Time-resolved photoluminescence imaging reveals material modifications of laser scribes in perovskite solar cells
Christof Schultz a, Andreas Bartelt a, Antje Neubauer b, Cornelia Junghans b, Marko Jost c, Lukas Kegelmann c, Rutger Schlatmann a c, Steve Albrecht c, Bert Stegemann a
a HTW Berlin – University of Applied Sciences, Wilhelminenhofstraße, 75, Berlin, Germany
b Becker & Hickl GmbH
c Helmholtz-Center Berlin for Materials and Energy
International Conference on Hybrid and Organic Photovoltaics
Proceedings of International Conference on Hybrid and Organic Photovoltaics (HOPV19)
Roma, Italy, 2020 May 12th - 14th
Organizers: Prashant Kamat, Filippo De Angelis and Aldo Di Carlo
Poster, Andreas Bartelt, 145
Publication date: 6th February 2020

The fabrication of solar modules from metal-halide perovskites (MHP) requires monolithic series interconnection which is achieved by P1 – P3 patterning of the different solar cell layers. Laser patterning is preferred due to its contactless processing, high-reproducibility and accuracy.

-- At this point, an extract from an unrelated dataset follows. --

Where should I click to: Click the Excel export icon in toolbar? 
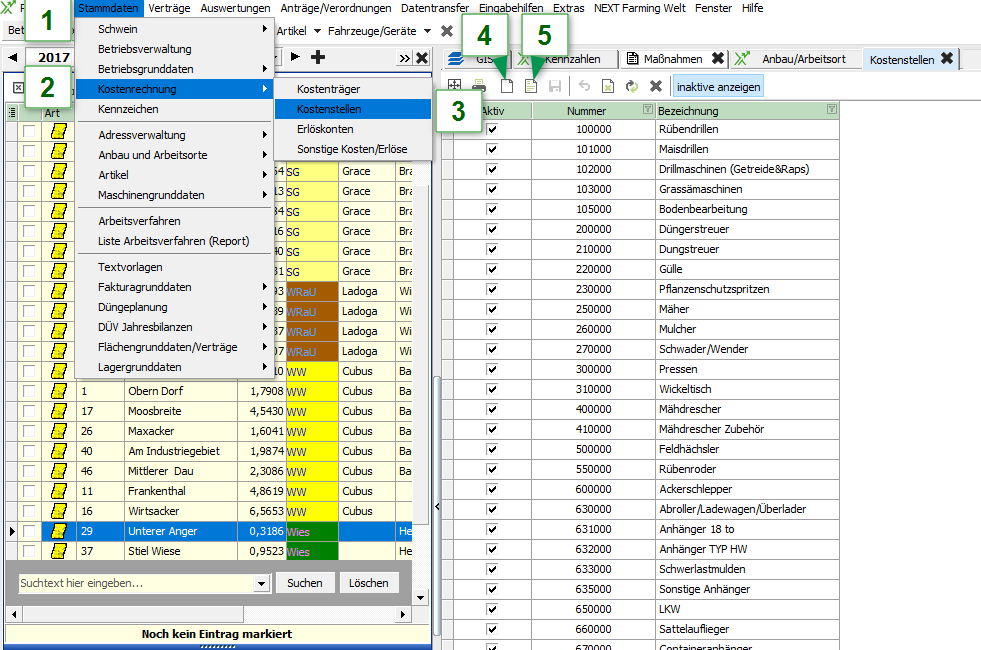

During the so-called P2 laser patterning step MHP material is removed and <100 µm thin grooves are formed within the absorber layer, enabling a connection between the front and the back contact layers. Complete MHP removal normally means low contact resistance and improved solar cell performance. However, unwanted laser-induced material modifications may increase the series resistance. MHP debris such as PbI2 can easily be formed within the trenches mostly due to the thermal sensitivity of the MHP layer, reducing the conductivity between front and back electrodes. Also, laser-induced modifications of the underlying front contact and the surrounding absorber material might occur during the laser ablation processes. This may induce recombination centers which reduce the charge carrier lifetimes. Therefore, high quality laser patterning of MHP solar cells with little remaining residuals on top of a pristine front contact is challenging [1,2].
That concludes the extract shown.